David Ness : un journaliste qui a eu la mirifique idée de se pencher sur une histoire déjà résolue : le meurtre de petites filles dont l’assassin, qui a toujours clamé son innocence, a été finalement exécuté. Ness trouve un second coupable, et parvient, notamment à l’aide d’une astuce qui n’est pas dépourvue de caractère prémonitoire (on pense à l’affaire Robert Durst qui défraya la chronique début 2015) à le faire impliquer. Le livre qu’il tire de cette enquête a fait sa gloire et sa fortune – mais l’a aussi, pense-t-il, empêché de distinguer les signes annonciateurs du suicide de son épouse, juste après son accouchement.
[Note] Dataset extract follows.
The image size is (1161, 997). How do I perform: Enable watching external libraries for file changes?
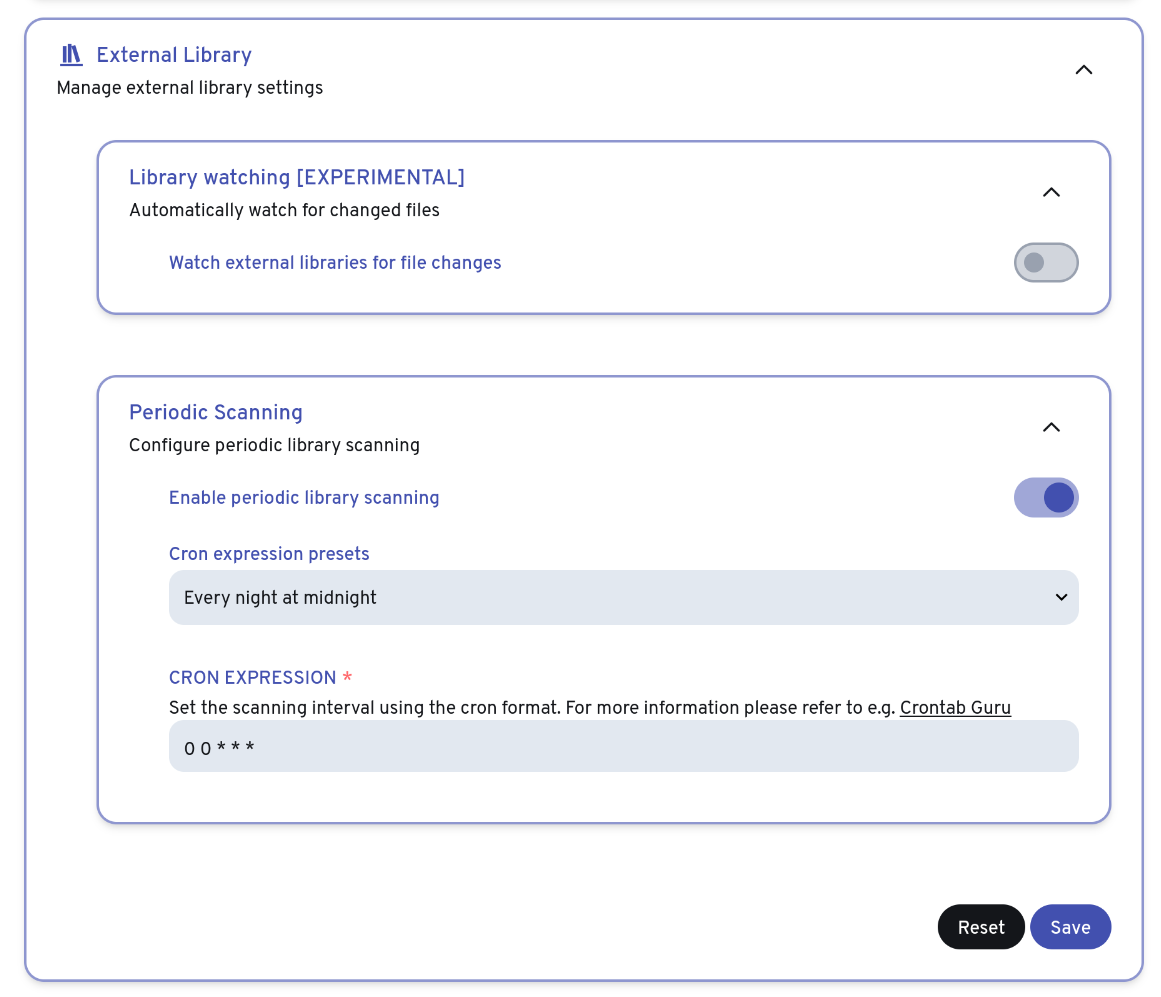point(1045,263)
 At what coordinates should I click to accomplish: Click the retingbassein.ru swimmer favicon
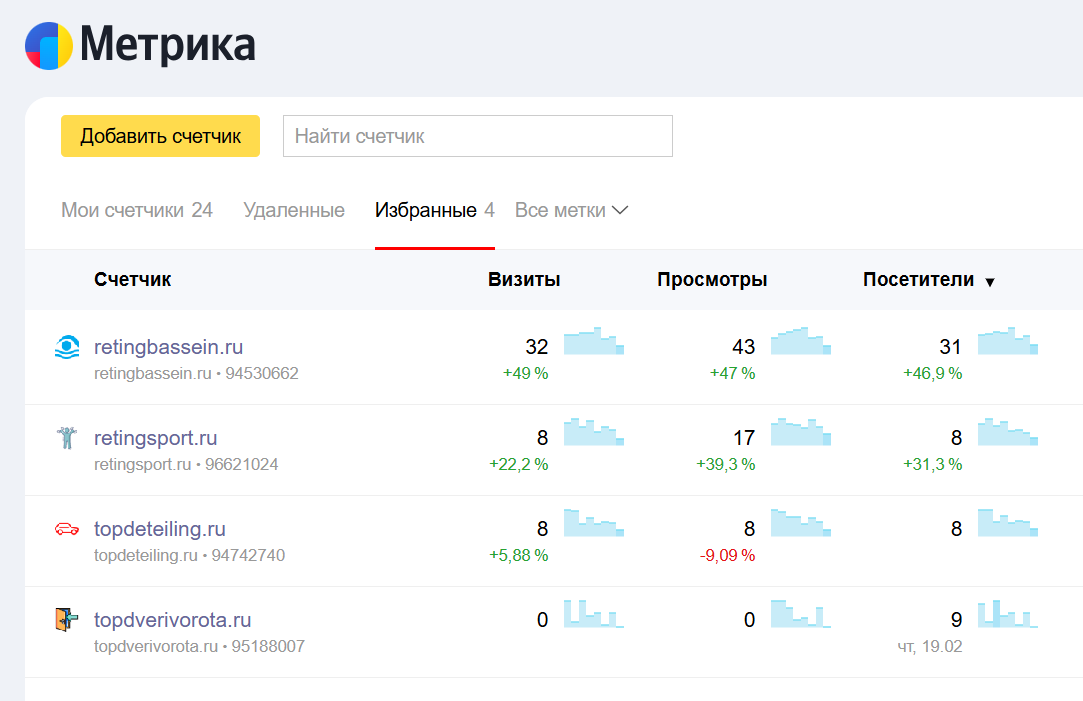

« Quatre millions de dollars, c’est quatre millions de raisons de le tuer. »

Seule manière pour David de sortir de l’infernale dépression qui s’ensuit : repartir dans une nouvelle enquête, sombrer dans une nouvelle obsession. Son éditeur l’oriente ainsi sur l’affaire du meurtre de Primrose Lane : un vieil homme, que l’on n’avait jamais vu sans ses moufles, même en plein été, est retrouvé assassiné chez lui. Ses doigts ont été passés au mixer. Les éléments de l’enquête montrent que la balle de revolver qui l’a blessé n’avait touché aucun organe vital, et que, manifestement, il s’est lui-même, avant de mourir, amputé de ses doigts. Un homme dont l’identité officielle s’effondre brutalement, puisqu’elle a été manifestement volée à un individu mort plusieurs décennies plus tôt, et, surtout, qui laisse une belle fortune dont beaucoup voudraient hériter.

« Le plus bizarre, pour David, fut de voir les clichés d’autopsie de Katy Keenan – une femme qu’il savait saine et sauve. »

Mais bientôt, tout se complique au-delà du raisonnable. David lui-même est accusé du meurtre de Primrose Lane. Et les seules empreintes digitales que l’on retrouve chez l’homme aux moufles sont celles de David lui-même, ainsi que de sa défunte épouse. Comment cela peut-il être possible ? Libéré sous caution, David poursuit son enquête, qui bientôt dévie sur des événements ressemblant étrangement à ceux qui l’ont obsédé des années auparavant : chez l’homme de Primrose Lane ont en effet été retrouvés des carnets retraçant l’existence de Katy Keenan, une petite fille rousse ressemblant étrangement à la sœur de son épouse, enlevée pendant son enfance et jamais retrouvée.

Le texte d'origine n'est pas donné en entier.